# Exercise details:
Lines in the listing below containing the string "menu" are to be identified and copied.

# Data listing:
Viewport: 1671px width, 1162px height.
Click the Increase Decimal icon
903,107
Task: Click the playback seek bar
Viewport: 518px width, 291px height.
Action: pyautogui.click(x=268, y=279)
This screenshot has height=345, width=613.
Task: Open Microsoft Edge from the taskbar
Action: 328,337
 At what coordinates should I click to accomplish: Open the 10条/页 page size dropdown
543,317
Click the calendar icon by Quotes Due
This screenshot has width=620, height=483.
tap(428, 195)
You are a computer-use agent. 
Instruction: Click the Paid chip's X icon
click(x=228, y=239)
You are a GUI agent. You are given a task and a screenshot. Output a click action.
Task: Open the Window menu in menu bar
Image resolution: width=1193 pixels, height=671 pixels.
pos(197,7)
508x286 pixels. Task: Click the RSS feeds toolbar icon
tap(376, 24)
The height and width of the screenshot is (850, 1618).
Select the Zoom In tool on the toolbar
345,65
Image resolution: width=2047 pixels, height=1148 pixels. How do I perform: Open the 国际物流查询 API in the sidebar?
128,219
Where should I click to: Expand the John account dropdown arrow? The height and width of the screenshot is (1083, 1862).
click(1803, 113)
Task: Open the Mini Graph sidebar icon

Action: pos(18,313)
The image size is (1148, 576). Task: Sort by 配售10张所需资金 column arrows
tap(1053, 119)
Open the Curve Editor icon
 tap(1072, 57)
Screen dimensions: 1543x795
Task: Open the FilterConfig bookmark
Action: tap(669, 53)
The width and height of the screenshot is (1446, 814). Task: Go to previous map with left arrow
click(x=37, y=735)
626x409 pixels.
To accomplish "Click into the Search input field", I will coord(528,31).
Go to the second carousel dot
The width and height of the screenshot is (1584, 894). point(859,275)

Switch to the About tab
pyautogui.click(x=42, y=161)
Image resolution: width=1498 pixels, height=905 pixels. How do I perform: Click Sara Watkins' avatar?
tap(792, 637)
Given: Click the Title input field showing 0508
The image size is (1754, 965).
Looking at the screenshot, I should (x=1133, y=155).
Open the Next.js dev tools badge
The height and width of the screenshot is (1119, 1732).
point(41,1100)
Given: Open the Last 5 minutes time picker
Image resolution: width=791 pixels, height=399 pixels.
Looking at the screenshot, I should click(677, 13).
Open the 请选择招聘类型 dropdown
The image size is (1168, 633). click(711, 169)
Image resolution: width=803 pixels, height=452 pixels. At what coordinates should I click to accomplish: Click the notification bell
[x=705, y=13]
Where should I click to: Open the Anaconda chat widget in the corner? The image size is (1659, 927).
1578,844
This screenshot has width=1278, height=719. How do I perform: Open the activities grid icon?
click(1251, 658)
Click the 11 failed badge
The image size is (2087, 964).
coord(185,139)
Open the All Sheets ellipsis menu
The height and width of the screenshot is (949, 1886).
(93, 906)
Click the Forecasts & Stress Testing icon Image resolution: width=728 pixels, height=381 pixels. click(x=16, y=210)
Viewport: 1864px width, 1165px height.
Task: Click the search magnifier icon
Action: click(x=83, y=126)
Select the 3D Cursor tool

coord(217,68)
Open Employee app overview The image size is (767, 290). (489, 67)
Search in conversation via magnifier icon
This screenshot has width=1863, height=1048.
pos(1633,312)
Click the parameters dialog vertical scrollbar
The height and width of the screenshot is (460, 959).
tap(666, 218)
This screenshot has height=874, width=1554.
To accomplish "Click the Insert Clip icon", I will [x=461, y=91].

# Reply to the exercise:
Task: Open the Window menu in menu bar
Open the All Sheets ellipsis menu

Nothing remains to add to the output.